順天堂大学医学部二年の楢原雅之と申します。今回は、9月19日に開催されたメディベイトのテーマであった【人間と生命の尊厳】に関連した書籍を紹介したいと思います。
『夜と霧』
「とにかく生きて帰ってきたわたしたちは、みなそのことを知っている。わたしたちはためらわずに言うことができる。いい人は帰ってこなかった、と」
この一文は大変有名なため、知っている方もいるのではないでしょうか?
この作品の作者であるヴィクトール・フランクルは、精神科医であり、また過去にユダヤ人の強制収容所に連行されていた経験を持っています。『夜と霧』の中では、強制収容所という過酷な環境の中で、人間がどのように振る舞い、どのように変わっていくのかを、精神科医の目線から淡々と綴っています。物語でもあり、また同時に切実な報告書でもある本作は、世界中で広く読まれています。
人間による人間の支配、また、その中で人の命の尊厳がどのように扱われるのかを学ぶために、非常に意義深い一冊です。
こちらの書籍は恵比寿校の受付にも置いております。是非手に取って読んでみてください。
『医学生』
筆者の南木佳士は、医師で作家です。彼は秋田大学の出身で、自身が過ごした大学生活をモデルに、人間臭い医学生の入学から卒業までの日々を、この作品の中で語っています。
時代こそ違い、現在の学生生活からずれるところもあるとは思いますが、根本的な勉強内容やカリキュラムは今と変わりなく、医学部で一体何を学ぶのかを、鮮明にイメージできるようになっています。特に大きなイベントである、解剖や病院実習、国家試験の様子が、分かりやすく描かれています。

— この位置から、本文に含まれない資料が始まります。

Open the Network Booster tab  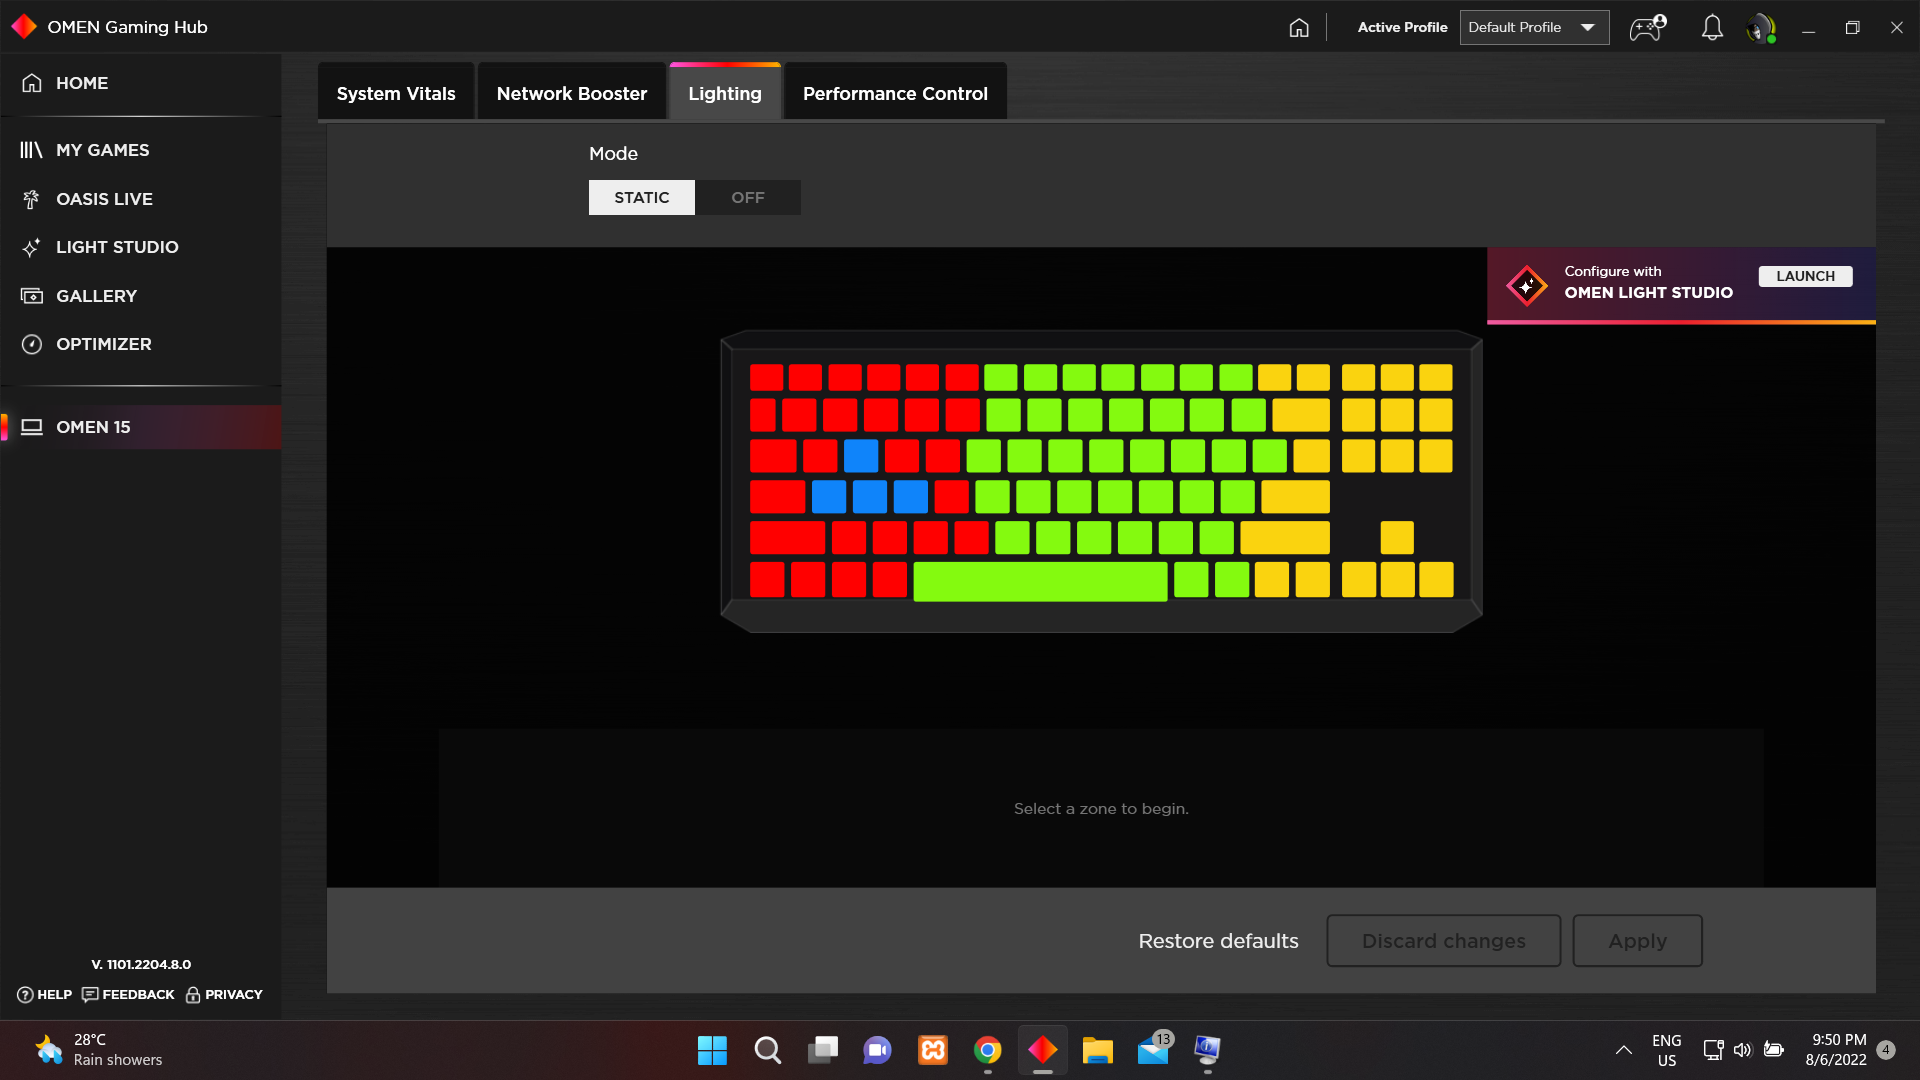(571, 93)
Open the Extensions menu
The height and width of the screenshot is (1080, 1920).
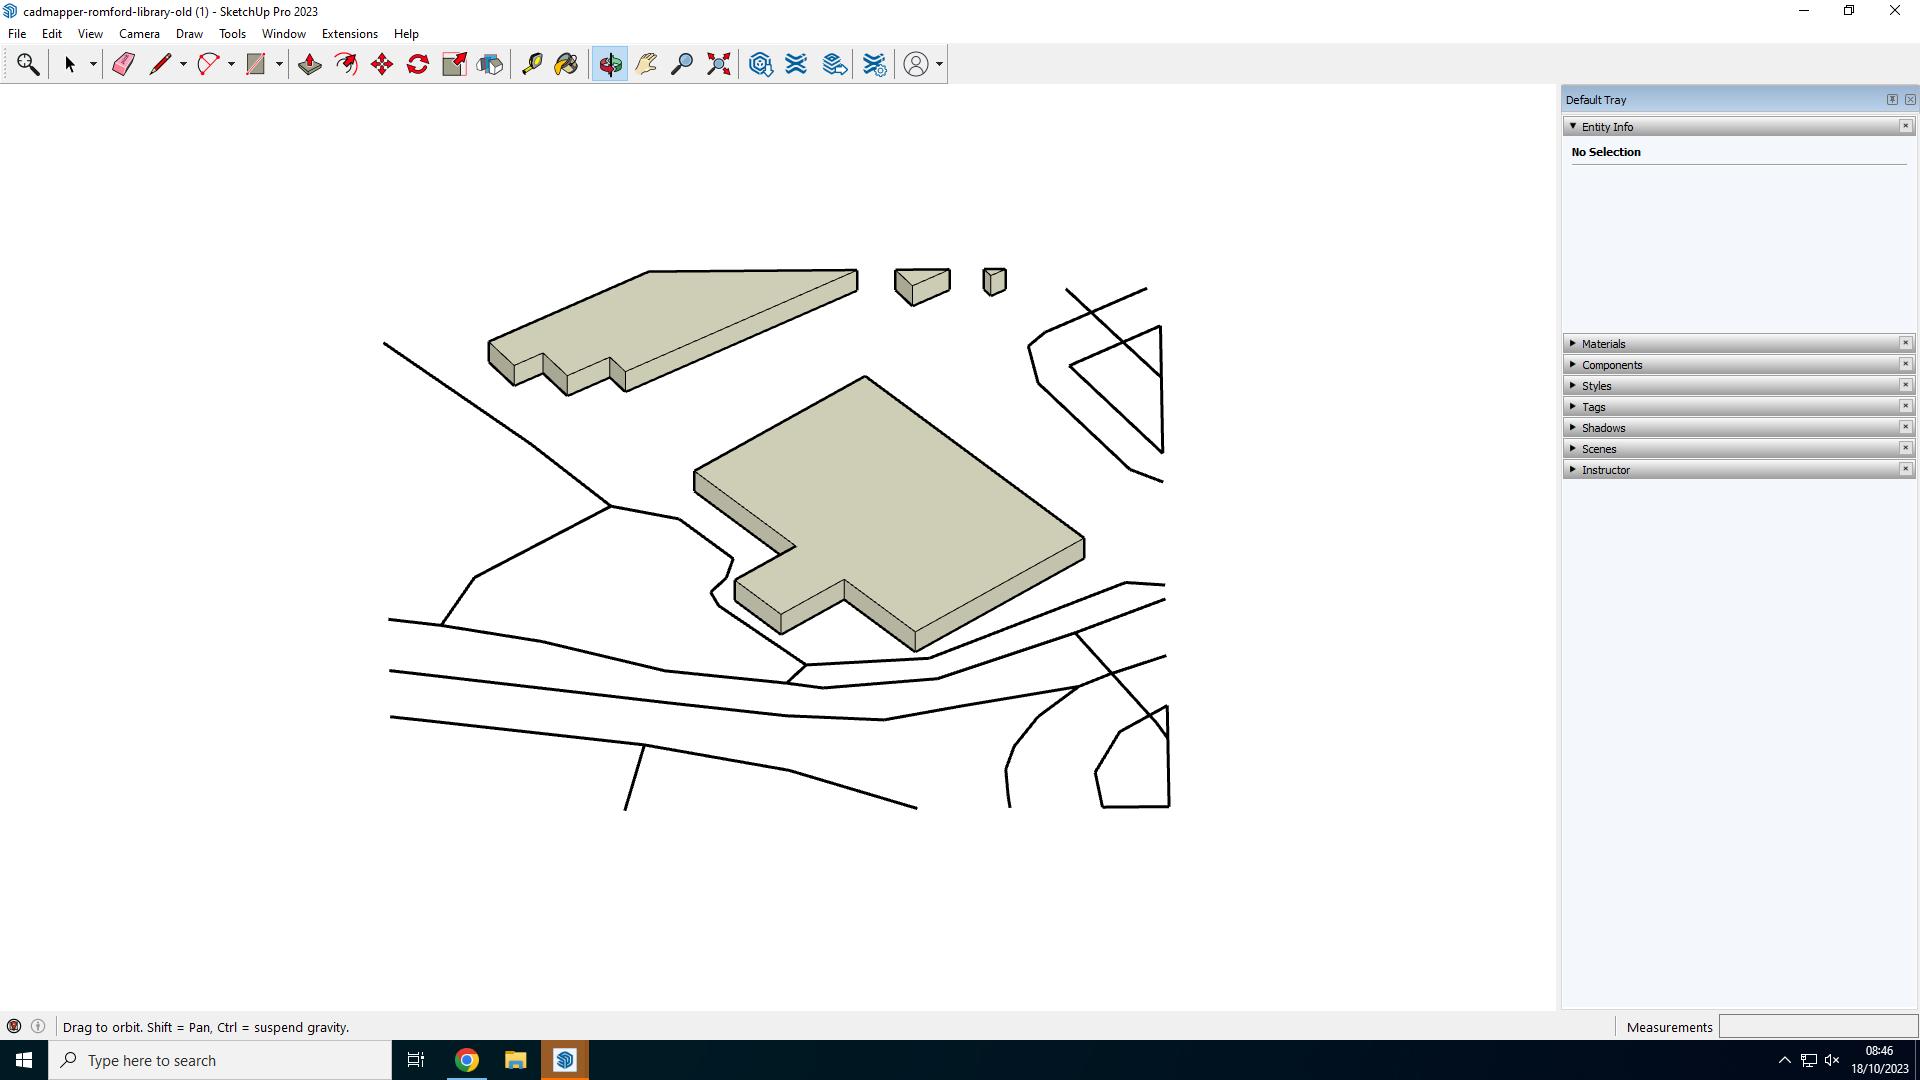click(x=349, y=34)
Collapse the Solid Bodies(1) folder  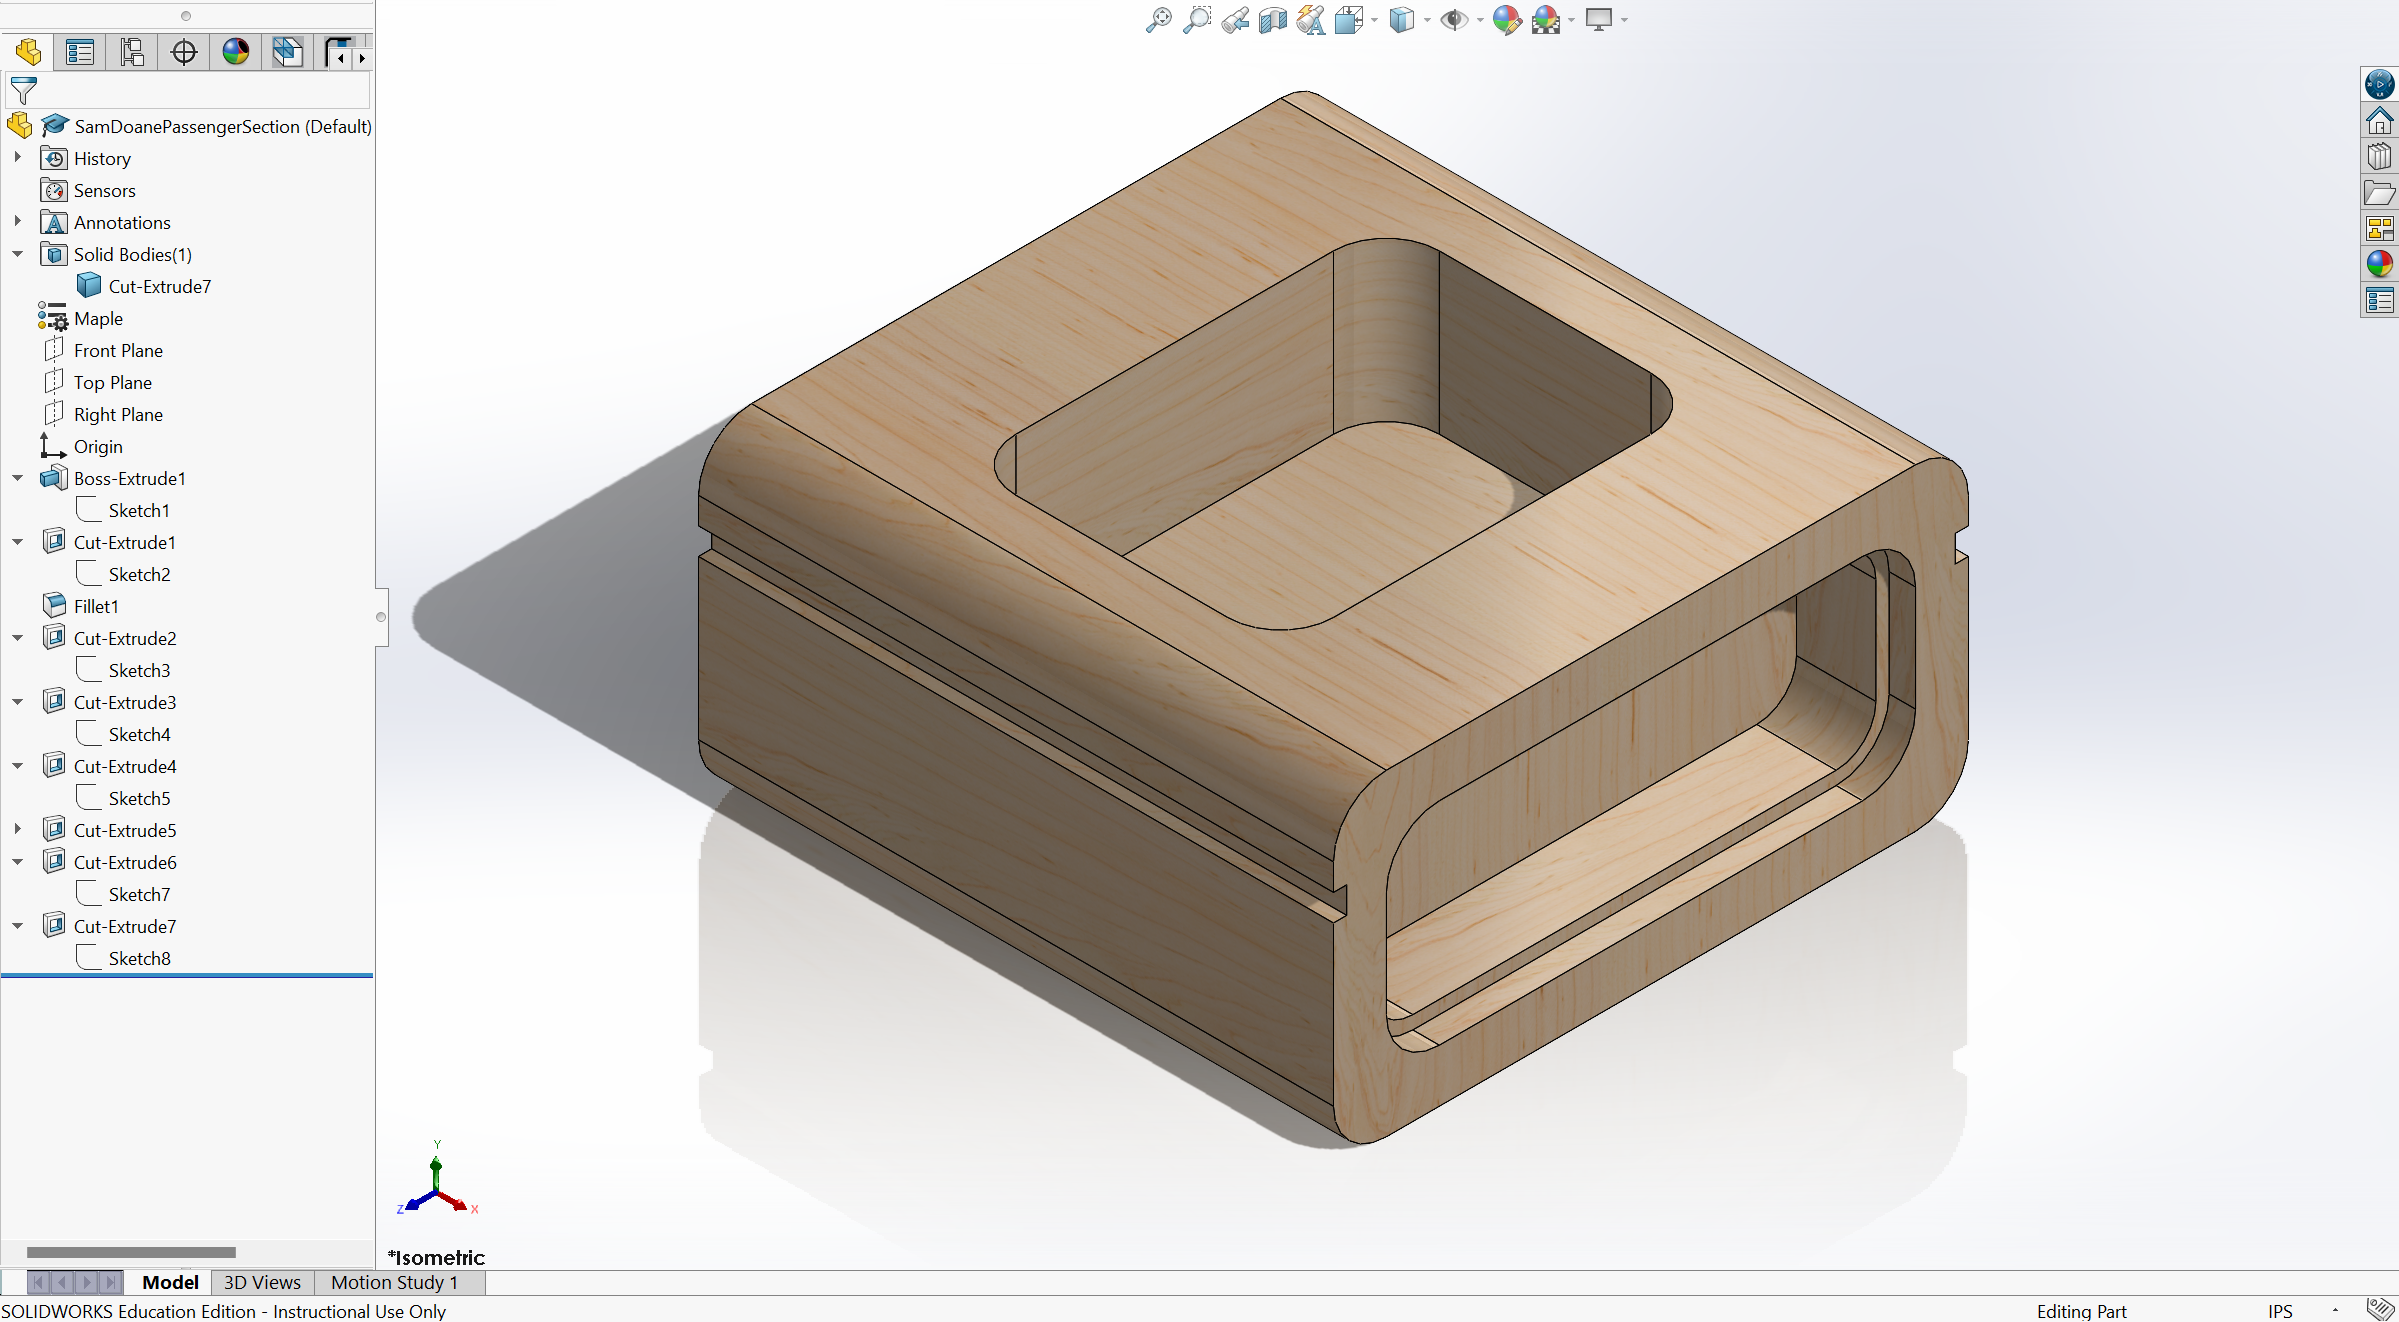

受験勉強に呑まれていると、大学での生活を想像する余裕もなくなってしまうかと思いますが、そのような時に、この本を読むことで近い将来をイメージすることができ、勉強に対するやる気にもつながると思います。
『妊娠カレンダー』
妊娠とは、果たしてどのようなものであるのか?
生命の誕生に対する不安を、作者である小川洋子特有の清潔感と透明度の高い文章で描いた、芥川賞受賞作です。芥川賞と聞くと難しいイメージを持つかもしれませんが、この小説の中に難解な表現は登場せず、楽に読むことができます。特に印象的なのは、主人公である「わたし」が、妊娠した姉の中にいる胎児を、染色体を使って思い浮かべるシーンです。
「わたしが今、自分の頭の中で赤ん坊を認識するのに使っているキーワードは『染色体』」だ。『染色体』としてなら、赤ん坊の形を認識することができる」
この一文によって、人間の生命をマクロで捉えるかミクロで捉えるかの相違が浮かび上がり、生命の生々しさが迫ってきます。人が誕生するとはどのようなことであるのかを、多角的に学ぶために、参考になる本だと思います。